>> I tend to agree that BBC coverage has been 'dumbed down' over years. Pretty sure
>> that's part of a deliberate plan to make it more accessible. If you listen to
>> archive reports that crop up now and again on radio/TV from that perspective you might
>> wonder how far they were wholly comprehensible to a significant proportion of the audience.
I agree the output has changed. We watch a lot of older BBC stuff and the presentation is much more "expert talks direct to unmoving camera using words of more than two syllables, and will do so for ten minutes at a stretch. Try to keep up at the back there." Which we like and prefer, incidentally, but that's by the by.
The thing is, should there be a plan to make it "easier" for chunks of the population, or should there be a plan to "enable" the population to appreciate and understand stuff at a more involving and ultimately more interesting level?
The fact that some can't or won't shouldn't mean everyone else has to put up with the lowest common factor.
You might think that the BBC do segregate this stuff off.

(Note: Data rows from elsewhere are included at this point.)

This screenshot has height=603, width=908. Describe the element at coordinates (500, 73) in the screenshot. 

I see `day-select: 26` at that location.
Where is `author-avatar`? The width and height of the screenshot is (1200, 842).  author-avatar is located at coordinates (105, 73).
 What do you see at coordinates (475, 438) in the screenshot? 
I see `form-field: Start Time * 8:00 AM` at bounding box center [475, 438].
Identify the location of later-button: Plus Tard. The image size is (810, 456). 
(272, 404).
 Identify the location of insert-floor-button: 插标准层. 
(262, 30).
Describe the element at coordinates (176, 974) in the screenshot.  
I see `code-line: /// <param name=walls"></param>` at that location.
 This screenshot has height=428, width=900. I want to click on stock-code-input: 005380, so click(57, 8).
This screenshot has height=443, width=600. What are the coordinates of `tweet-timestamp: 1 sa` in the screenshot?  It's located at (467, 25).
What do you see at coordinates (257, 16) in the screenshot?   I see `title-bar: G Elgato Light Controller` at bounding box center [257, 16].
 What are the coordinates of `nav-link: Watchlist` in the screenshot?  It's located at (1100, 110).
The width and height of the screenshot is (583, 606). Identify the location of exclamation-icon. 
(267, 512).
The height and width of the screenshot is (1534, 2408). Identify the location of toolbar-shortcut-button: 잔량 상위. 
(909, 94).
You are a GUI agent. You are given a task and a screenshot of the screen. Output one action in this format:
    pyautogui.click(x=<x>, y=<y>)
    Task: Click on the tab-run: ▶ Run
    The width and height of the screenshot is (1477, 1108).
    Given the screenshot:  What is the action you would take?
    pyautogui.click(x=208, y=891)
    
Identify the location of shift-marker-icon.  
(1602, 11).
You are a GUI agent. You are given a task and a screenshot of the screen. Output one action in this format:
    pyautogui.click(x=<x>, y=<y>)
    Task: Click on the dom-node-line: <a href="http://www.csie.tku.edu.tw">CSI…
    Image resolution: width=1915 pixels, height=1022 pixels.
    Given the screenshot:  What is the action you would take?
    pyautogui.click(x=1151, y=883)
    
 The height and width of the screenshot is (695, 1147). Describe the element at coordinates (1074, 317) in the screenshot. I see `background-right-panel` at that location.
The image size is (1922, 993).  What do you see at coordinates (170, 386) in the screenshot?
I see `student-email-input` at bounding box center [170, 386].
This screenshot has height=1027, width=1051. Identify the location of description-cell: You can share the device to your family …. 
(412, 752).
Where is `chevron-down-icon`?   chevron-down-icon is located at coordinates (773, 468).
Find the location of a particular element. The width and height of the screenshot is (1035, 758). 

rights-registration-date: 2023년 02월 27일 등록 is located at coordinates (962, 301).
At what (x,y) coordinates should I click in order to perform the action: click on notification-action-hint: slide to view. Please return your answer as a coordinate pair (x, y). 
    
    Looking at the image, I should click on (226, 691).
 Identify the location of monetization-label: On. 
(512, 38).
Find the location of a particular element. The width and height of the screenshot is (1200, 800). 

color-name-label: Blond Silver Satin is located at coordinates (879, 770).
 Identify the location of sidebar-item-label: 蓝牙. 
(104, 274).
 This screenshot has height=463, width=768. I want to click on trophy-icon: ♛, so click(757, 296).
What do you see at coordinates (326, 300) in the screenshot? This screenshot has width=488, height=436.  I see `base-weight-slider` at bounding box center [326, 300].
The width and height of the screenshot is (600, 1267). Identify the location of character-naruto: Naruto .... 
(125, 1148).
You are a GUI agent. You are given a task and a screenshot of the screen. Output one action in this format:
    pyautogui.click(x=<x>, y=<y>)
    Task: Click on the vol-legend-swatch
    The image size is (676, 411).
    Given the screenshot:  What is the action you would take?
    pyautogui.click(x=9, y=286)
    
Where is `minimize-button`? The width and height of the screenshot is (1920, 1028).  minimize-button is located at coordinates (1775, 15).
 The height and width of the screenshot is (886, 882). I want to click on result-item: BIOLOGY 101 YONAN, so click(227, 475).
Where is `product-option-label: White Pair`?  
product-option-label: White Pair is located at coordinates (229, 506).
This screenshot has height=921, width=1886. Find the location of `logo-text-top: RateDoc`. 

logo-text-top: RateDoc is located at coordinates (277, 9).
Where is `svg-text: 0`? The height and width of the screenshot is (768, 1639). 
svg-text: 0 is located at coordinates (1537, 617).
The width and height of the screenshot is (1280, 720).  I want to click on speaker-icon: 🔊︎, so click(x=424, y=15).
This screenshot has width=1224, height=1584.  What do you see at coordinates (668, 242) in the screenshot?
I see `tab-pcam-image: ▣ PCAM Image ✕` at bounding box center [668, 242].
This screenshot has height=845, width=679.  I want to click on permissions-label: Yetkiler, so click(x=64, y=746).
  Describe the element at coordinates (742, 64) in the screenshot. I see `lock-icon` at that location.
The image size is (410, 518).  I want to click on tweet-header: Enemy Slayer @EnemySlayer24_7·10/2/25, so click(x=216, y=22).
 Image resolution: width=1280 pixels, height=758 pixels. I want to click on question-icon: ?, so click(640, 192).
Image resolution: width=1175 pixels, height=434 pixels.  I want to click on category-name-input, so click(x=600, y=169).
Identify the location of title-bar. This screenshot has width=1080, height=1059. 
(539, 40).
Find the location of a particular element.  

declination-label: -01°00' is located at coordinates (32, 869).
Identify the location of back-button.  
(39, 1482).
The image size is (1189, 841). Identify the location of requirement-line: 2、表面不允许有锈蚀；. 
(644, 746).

Simplistically, let BBC4 hold the "hard" stuff, and BBC1 the "easy" - but in fact they just make the BBC4 stuff "easy" as well, so it pleases nobody.
It just means that if you want a bit of challenging, intellectually stimulating output that makes you think "I don't understand that, let me look into it myself and then I'll come back round again" you look away from the BBC.
Maybe there's only six people left who want that kind of stuff, and in the meantime we six have to repeatedly chuck on "The Shock of the New", "Civilisation", "Monitor", "Earth Story"....etc etc.
I'm excluding from this BBC radio, which does still give you the "hard" stuff from time to time.